Listed Building – Grade II*
- Official name: Hoylake and West Kirby War Memorial
- Designated: 24 March 2011
- Reference no.: 1116883

= Hoylake and West Kirby War Memorial =

WW1 & WW2 war memorial in Wirral, England

The Hoylake and West Kirby War Memorial is a 14.5 m tall, granite four-sided obelisk which stands on Grange Hill, West Kirby, Merseyside, in North West England. It was designed by British sculptor Charles Sargeant Jagger (1885–1934), who also designed the Royal Artillery Memorial at Hyde Park Corner in London. It commemorates the men and women of West Kirby and Hoylake who gave their lives in World Wars I and II.

It is the site of a yearly remembrance Sunday ceremony featuring a parade, wreath-laying, and a service to those who died in the First World War.

==Description==
On two sides of the obelisk stand bronze figures symbolising war and peace. On the west face is a figure of a robed woman holding a baby, a wreath of poppies and broken manacles.

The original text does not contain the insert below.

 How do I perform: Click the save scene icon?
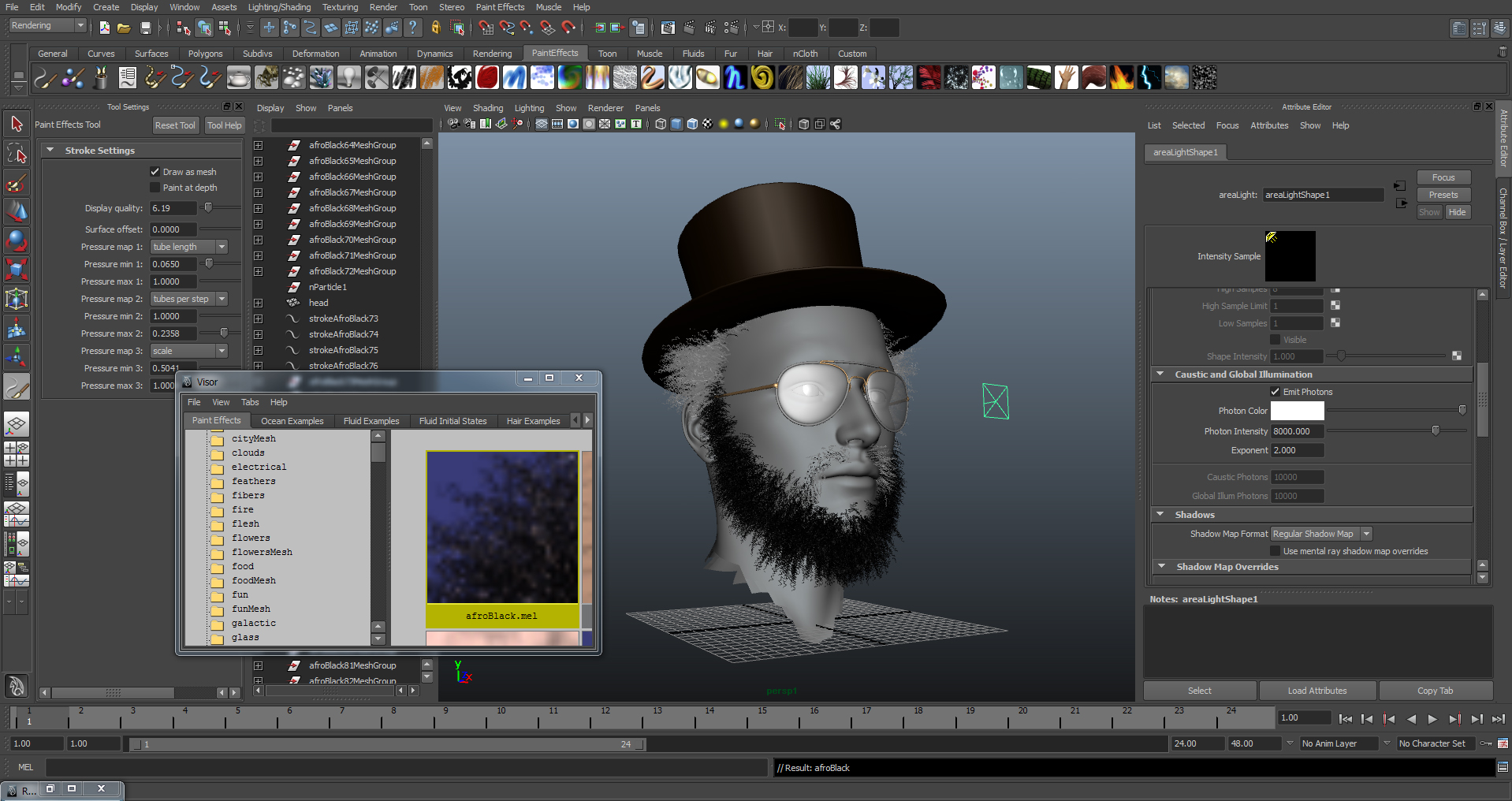click(146, 28)
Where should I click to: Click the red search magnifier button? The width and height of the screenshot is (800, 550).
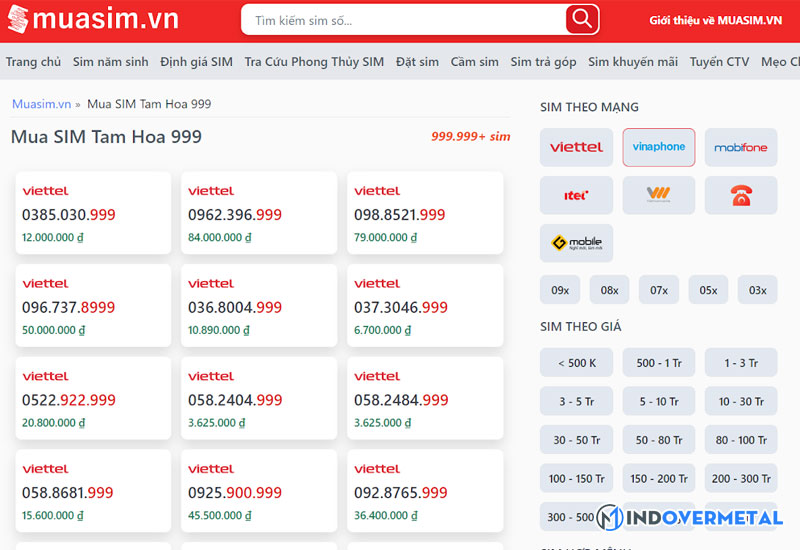(x=581, y=19)
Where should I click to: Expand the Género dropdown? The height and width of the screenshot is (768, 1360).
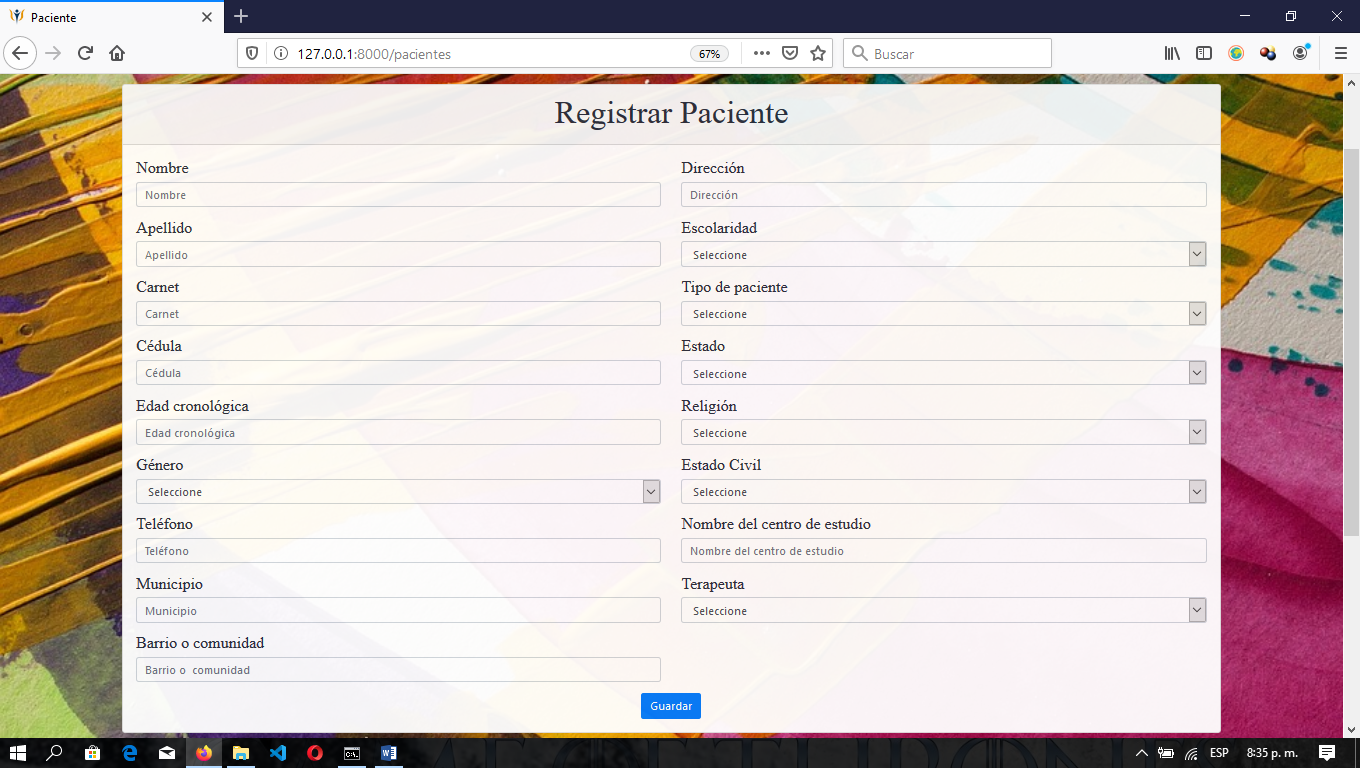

On the east face stands a British infantry soldier dressed for winter and standing guard with standard issue .303 rifle, bayonet fixed, a gas mask, water bottle, putties and his helmet pushed off the back of his head, and a German helmet at his feet
.

Inscriptions around the base read:

AT THE CALL OF KING AND COUNTRY THEY LEFT ALL THAT WAS DEAR TO THEM, ENDURED HARDNESS, FACED DANGER AND FINALLY PASSED OUT OF THE SIGHT OF MEN BY THE PATH OF DUTY AND SELF SACRIFICE, GIVING UP THEIR OWN LIVES THAT OTHERS MIGHT LIVE IN FREEDOM. LET THOSE WHO COME AFTER SEE TO IT/THAT THEIR NAMES BE NOT FORGOTTEN.
— 30px, 30px, West face

IN GRATITUDE TO GOD AND TO THE MEN AND WOMEN FROM THESE PARTS WHO LAID DOWN THEIR LIVES IN THE GREAT WAR 1914–1919 – 1939–1945. THEY WERE A WALL UNTO US BOTH BY NIGHT AND DAY.
— 30px, 30px, East face

The memorial was unveiled on 16 December 1922 by the Earl of Birkenhead with 5,000 people in attendance. The Memorial is in the care of Metropolitan Borough of Wirral.

A recasting of the soldier figure now forms part of the "Drivers and Wipers" Memorial at the Shrine of Remembrance in Melbourne, Australia.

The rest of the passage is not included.